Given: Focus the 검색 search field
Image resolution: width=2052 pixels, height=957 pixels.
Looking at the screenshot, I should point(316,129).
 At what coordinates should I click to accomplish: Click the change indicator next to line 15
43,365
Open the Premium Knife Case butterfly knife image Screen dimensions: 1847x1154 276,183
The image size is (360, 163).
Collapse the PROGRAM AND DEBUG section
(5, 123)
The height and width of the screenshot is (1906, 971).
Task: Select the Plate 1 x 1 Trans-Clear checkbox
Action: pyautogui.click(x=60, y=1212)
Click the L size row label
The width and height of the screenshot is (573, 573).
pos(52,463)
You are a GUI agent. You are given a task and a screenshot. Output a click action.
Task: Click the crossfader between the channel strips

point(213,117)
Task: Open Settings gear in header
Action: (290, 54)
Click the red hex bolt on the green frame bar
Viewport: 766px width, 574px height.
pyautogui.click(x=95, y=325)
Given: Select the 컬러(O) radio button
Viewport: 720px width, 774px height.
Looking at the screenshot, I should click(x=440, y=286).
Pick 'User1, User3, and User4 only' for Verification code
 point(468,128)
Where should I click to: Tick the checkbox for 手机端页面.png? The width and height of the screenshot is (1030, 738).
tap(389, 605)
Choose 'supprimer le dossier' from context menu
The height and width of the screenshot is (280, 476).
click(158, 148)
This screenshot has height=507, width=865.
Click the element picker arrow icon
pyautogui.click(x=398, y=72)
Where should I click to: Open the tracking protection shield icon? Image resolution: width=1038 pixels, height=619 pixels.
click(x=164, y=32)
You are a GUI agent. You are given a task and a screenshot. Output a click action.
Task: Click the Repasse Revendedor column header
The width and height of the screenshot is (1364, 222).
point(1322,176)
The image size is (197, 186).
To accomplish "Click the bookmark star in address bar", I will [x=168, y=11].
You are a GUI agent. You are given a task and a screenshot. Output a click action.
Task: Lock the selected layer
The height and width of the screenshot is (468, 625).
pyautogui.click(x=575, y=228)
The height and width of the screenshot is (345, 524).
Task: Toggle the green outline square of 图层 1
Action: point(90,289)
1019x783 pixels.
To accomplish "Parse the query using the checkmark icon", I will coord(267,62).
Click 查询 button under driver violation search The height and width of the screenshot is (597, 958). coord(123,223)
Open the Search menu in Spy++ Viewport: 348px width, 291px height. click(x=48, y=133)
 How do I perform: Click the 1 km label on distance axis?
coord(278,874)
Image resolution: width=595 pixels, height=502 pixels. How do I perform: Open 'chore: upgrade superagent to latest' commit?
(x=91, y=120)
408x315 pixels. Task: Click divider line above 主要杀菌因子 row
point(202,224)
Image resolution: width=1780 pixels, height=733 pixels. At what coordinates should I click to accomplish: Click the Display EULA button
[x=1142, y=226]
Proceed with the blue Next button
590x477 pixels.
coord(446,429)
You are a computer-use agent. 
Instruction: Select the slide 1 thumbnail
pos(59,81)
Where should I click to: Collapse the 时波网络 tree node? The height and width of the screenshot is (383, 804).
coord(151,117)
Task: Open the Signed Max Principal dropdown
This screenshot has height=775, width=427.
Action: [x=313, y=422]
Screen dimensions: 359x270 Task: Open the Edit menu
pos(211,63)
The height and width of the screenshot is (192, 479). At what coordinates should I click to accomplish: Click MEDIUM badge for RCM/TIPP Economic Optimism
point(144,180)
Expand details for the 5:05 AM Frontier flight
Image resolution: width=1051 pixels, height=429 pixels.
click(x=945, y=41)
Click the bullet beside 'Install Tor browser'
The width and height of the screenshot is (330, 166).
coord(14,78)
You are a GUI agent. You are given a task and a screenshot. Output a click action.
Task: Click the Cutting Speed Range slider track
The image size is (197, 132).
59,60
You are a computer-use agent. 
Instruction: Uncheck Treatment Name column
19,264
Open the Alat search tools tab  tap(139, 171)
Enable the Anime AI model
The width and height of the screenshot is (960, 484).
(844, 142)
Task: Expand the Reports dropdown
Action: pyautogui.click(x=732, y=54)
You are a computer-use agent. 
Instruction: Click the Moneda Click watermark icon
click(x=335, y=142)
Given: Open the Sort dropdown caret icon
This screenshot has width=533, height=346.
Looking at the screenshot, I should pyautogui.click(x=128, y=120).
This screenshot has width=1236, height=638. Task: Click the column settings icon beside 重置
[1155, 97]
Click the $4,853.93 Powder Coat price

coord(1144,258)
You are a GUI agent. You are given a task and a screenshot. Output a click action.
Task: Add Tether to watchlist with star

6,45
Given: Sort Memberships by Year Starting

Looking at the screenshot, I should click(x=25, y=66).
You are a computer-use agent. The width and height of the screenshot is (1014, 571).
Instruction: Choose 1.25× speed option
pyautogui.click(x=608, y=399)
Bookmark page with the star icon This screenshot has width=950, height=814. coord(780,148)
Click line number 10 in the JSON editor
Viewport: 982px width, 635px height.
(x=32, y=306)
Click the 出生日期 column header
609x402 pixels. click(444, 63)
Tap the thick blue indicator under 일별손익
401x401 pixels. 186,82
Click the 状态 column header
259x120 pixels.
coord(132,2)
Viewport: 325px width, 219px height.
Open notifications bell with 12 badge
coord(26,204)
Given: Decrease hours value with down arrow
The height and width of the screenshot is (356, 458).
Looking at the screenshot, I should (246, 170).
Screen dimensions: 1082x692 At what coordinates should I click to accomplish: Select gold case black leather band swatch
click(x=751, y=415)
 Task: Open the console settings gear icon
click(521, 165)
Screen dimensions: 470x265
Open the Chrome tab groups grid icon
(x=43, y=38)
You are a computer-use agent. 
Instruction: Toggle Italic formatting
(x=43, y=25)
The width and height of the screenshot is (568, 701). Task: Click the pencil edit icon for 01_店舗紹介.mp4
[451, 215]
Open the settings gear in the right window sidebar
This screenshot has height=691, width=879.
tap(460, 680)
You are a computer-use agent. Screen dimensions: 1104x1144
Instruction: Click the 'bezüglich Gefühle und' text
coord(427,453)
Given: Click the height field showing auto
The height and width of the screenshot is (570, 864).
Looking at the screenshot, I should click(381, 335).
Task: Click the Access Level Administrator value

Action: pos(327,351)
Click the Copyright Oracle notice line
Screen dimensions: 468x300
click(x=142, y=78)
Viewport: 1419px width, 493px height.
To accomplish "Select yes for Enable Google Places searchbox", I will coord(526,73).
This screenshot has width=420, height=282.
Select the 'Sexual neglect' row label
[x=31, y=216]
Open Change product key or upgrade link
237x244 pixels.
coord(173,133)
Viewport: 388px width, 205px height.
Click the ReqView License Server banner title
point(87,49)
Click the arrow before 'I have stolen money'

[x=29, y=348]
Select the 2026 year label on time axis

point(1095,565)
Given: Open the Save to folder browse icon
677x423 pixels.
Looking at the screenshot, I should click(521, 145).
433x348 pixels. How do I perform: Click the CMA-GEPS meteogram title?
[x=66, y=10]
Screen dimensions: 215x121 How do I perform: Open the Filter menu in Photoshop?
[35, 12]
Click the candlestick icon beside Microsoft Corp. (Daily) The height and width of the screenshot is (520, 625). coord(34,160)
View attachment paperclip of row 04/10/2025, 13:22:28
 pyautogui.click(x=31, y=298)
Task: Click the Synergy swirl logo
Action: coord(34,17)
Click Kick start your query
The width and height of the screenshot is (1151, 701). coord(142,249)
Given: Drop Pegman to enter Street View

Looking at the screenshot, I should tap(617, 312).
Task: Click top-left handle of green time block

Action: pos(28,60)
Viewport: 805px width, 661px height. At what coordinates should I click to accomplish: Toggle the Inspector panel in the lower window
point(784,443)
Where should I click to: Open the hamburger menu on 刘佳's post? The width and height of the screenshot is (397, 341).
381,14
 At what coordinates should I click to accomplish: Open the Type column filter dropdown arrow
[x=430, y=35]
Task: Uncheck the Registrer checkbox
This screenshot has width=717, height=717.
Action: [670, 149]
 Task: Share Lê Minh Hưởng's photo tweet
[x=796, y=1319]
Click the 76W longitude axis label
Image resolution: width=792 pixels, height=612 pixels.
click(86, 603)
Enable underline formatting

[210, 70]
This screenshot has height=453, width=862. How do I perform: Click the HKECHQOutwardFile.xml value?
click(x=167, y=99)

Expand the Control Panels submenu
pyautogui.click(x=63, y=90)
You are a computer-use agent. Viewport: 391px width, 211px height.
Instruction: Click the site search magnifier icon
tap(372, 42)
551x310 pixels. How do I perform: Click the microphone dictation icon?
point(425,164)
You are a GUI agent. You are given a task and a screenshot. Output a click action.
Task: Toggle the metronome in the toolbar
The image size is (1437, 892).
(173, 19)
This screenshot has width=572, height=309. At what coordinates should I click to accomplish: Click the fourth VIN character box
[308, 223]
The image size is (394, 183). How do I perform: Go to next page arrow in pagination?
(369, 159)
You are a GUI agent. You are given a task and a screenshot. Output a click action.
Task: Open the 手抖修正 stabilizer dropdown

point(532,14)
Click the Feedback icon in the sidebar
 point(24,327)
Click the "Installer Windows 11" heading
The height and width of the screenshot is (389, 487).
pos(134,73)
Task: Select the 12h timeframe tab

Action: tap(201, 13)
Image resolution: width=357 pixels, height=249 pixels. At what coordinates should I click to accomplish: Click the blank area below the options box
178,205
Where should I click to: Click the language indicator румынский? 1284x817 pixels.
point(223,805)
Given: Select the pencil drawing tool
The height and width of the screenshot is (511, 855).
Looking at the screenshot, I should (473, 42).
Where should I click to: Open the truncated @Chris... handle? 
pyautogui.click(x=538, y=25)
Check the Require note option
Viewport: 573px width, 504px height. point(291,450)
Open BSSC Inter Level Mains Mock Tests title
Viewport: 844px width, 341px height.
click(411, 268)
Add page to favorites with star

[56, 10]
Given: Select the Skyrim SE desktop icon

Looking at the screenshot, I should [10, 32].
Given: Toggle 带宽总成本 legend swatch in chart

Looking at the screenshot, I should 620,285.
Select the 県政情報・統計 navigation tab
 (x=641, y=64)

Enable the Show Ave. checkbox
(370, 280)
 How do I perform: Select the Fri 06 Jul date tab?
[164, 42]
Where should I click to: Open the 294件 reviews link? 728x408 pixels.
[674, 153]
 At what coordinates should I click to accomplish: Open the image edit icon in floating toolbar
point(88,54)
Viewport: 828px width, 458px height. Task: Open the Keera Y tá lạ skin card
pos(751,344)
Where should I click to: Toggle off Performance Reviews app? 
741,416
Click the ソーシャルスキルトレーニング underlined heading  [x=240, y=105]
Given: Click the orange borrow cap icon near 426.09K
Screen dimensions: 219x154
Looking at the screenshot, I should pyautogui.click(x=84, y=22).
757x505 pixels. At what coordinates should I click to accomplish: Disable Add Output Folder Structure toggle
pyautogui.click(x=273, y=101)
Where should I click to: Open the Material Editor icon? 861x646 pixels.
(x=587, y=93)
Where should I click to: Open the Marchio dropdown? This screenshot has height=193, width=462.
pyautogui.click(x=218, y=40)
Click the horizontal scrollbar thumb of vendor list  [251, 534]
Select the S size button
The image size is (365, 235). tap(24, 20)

---

§ **About this exercise**
Beginning with the line containing "View attachment paperclip" in the material above, copy every line exactly until you have copied the line containing "Click the 76W longitude axis label".

§ **Expected answer**
View attachment paperclip of row 04/10/2025, 13:22:28
 pyautogui.click(x=31, y=298)
Task: Click the Synergy swirl logo
Action: coord(34,17)
Click Kick start your query
The width and height of the screenshot is (1151, 701). coord(142,249)
Given: Drop Pegman to enter Street View

Looking at the screenshot, I should tap(617, 312).
Task: Click top-left handle of green time block

Action: pos(28,60)
Viewport: 805px width, 661px height. At what coordinates should I click to accomplish: Toggle the Inspector panel in the lower window
point(784,443)
Where should I click to: Open the hamburger menu on 刘佳's post? The width and height of the screenshot is (397, 341).
381,14
 At what coordinates should I click to accomplish: Open the Type column filter dropdown arrow
[x=430, y=35]
Task: Uncheck the Registrer checkbox
This screenshot has width=717, height=717.
Action: [670, 149]
 Task: Share Lê Minh Hưởng's photo tweet
[x=796, y=1319]
Click the 76W longitude axis label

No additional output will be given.